> INSTRUCTIONS TO FOLLOW
Please repeat nothing except the lines from the one containing "Given: Click the scrollbar down arrow" through the end of the records, exactly and without pictures.

> RECORD SET
•••••
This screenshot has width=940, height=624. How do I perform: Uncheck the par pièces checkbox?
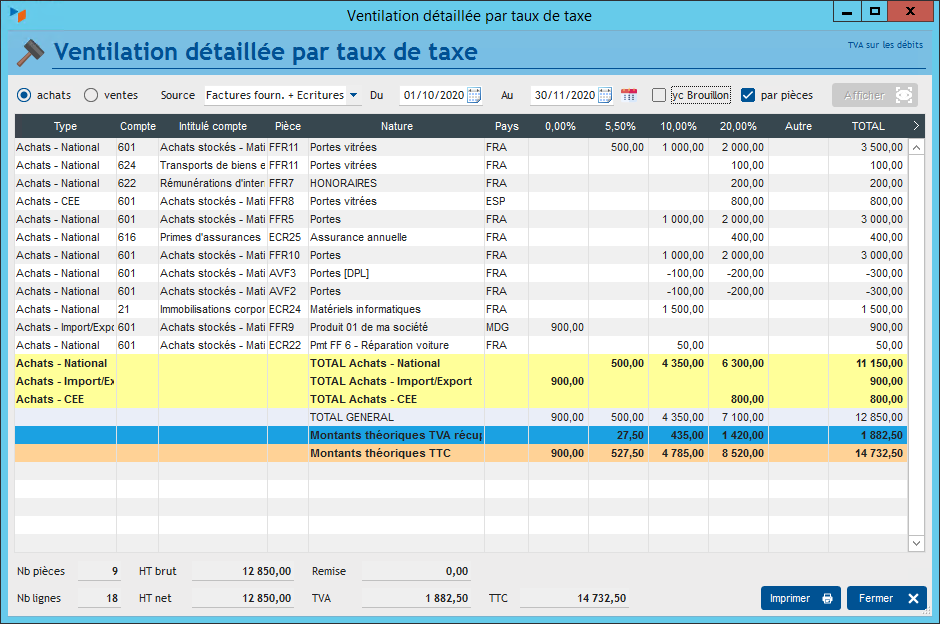click(748, 95)
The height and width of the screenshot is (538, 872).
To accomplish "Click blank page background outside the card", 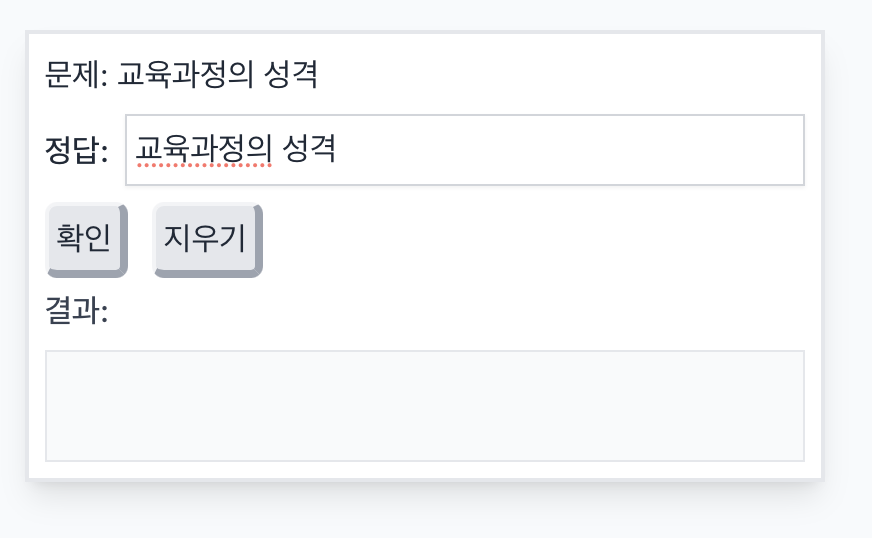I will [848, 267].
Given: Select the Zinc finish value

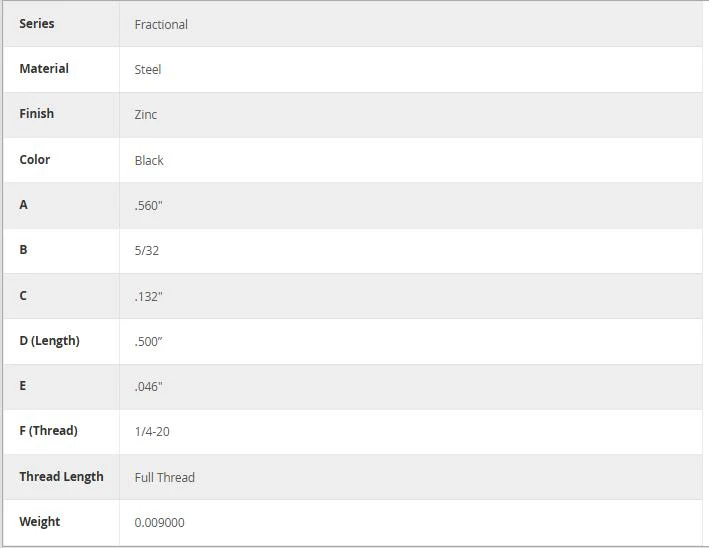Looking at the screenshot, I should pyautogui.click(x=146, y=114).
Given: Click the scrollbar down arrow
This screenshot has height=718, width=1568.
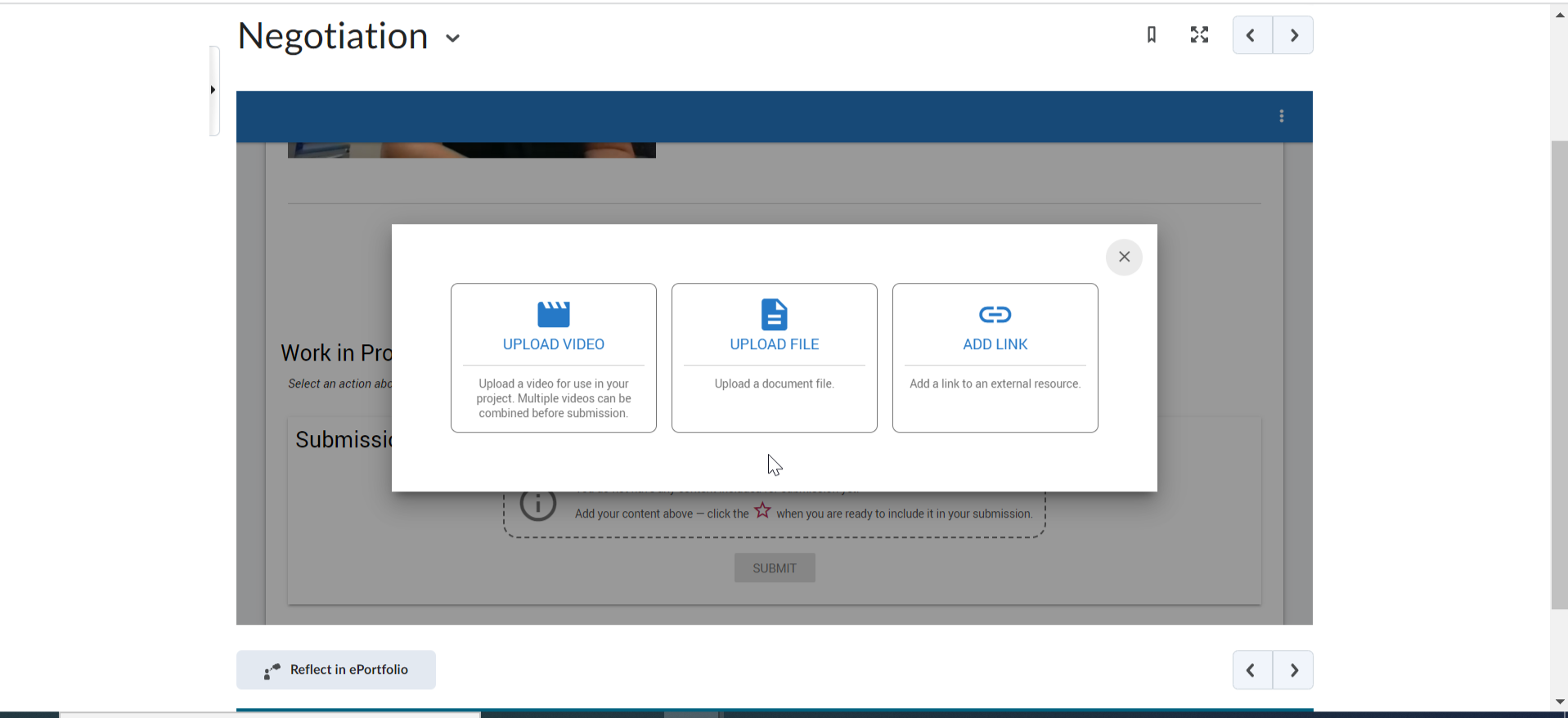Looking at the screenshot, I should coord(1559,702).
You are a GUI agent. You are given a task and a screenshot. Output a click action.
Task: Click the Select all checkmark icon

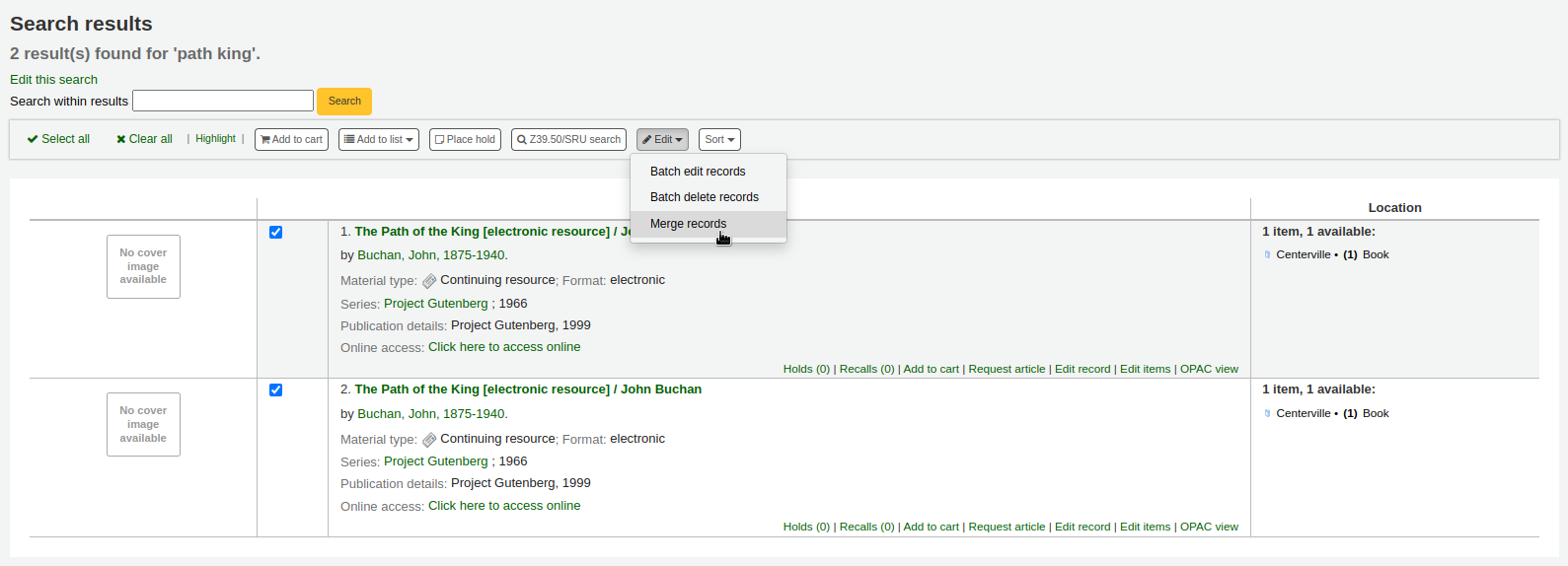pos(33,140)
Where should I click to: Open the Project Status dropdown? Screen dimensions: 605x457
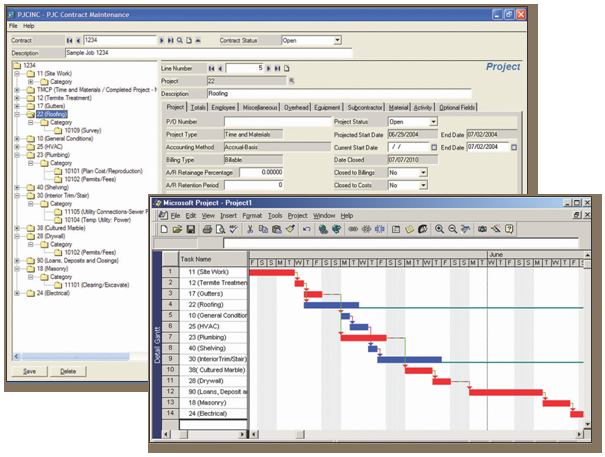point(432,121)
•••••
> EXERCISE SOLUTION
Given: Click the scrollbar down arrow
This screenshot has height=718, width=1568.
Looking at the screenshot, I should coord(1559,702).
You are a GUI agent. You are given a task and a screenshot. Output a click action.
Task: Click the Select all checkmark icon

pos(33,140)
Where should I click to: Open the Project Status dropdown? Screen dimensions: 605x457
point(432,121)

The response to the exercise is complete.